Krzysztof Wielicki era il capo spedizione.
Lui, la vetta del Manaslu, l'ha già calcata il 20 ottobre 1984 assieme ad
Aleksander Lwow, aprendo una nuova via sulla parete Sud-Est (la prima dal
versante della Pungen Valley). Ma questa sua conquista non è la sola.
Infatti Krzysztof Wielicki è noto per essere uno degli autori della prima
salita invernale assoluta all'Everest (febbraio 1980), la prima invernale
assoluta al Kangchenjunga nel dicembre 1985 assieme a Kukuczka e
l'invernale al Lhotse nel dicembre 1988.
Il 13 settembre eravamo tutti riuniti al
campo base a 4200 metri, sopra il villaggio tibetano di Sama Gaon.
Purtroppo il monsone era ancora attivo e per molti giorni continuava a
piovere. Così il Manaslu lo si poteva ammirare solo per poche ore e non
tutti i giorni.
Eravamo in 12 alpinisti più l'ufficiale di
collegamento, il cuoco e Lacciu, il simpatico capo sherpa nepalese. Dalla
Polonia, oltre a Krzysztof Wielicki capo spedizione, c'èra il forte
Krzysztof Pankiewicz, il simpatico Marius Sprutta (che l'anno prima è
salito con Wielicki sull'Annapurna), la sua ragazza Silvia e la dolce
Barbara. Poi due bulgari: Iordanka Dimitrova e Borislav Dimitrov. Dal
Belgio, Sven Vermeiren, un forte e calmo ragazzo di 24 anni. Alla sera, e per poco tempo anche al mattino, si poteva ammirare il Manaslu che emerge con due bianche punte dalle brune gobbe erbose sopra il campo base, oppure rimanere incantati da come si tingevano al tramonto del sole le ghiacciate e verticali pareti del dirimpettaio Pang Phuchi. Il 15 settembre partì il primo gruppo formato dai polacchi e dai bulgari. Speravano di raggiungere il Campo 1 situato sulla Rock Tower a 5550 metri. Il percorso era molto lungo, perché dalla nostra posizione si doveva attraversare sotto tutta la parete Nord-Est e superare o aggirare i numerosi crepacci dell'ampio ghiacciaio, per collegarsi poi all'itinerario classico, sotto il Naike Col. Purtroppo, anche quel giorno il tempo si mise presto al brutto. Al campo base pioveva; sopra, dove erano i nostri compagni, nevicava. Hanno dovuto bivaccare in mezzo al ghiacciaio.

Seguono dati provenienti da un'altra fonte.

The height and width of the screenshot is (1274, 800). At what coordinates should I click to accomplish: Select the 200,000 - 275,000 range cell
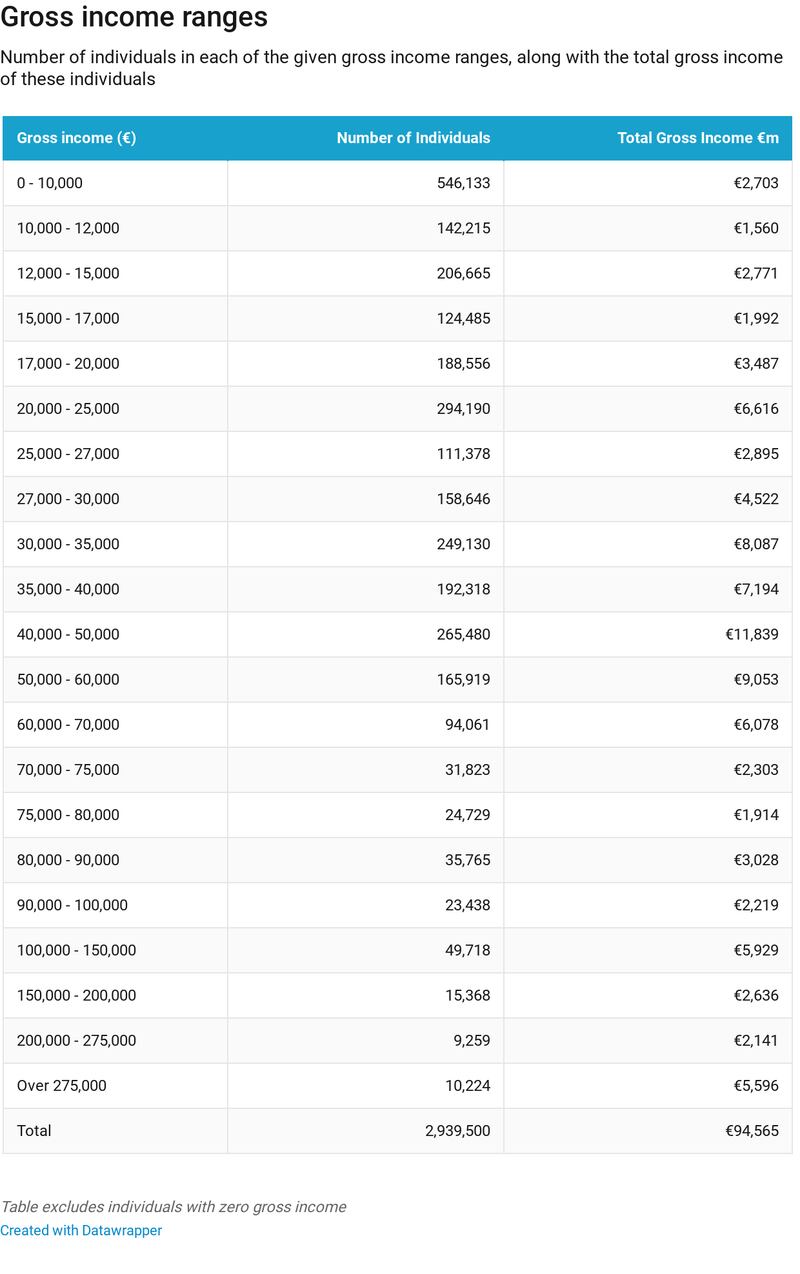pyautogui.click(x=76, y=1040)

Il giorno seguente salirono Krzysztof,
Marco, Giorgio e Marius ed anche loro si trovarono a procedere sotto una
fitta nevicata, mentre al campo base già alle ore 10 del mattino pioveva
ed il vento scuoteva i teli delle tende. Il giorno 20 ammiravo dal primo campo uno spettacolare tramonto che indorava e poi arrossiva una grande schiera di vette himalayane. Sulla cresta del Manaslu, l'ultima luce rimarcava le lunghe fiumane di neve spazzata dal vento. Poi la notte che oscura ogni cosa, mentre nel cielo brillavano una miriade di stelle. Dopo aver piazzato e rifornito i campi alti (Campo
2 a metri 6600 sul Colle Nord e Campo 3 a metri 7250), il giorno 28
settembre, partendo di notte dal Campo 2, Krzysztof Wielicki, Marco
Bianchi e Christian Kuntner raggiunsero la vetta del Manaslu.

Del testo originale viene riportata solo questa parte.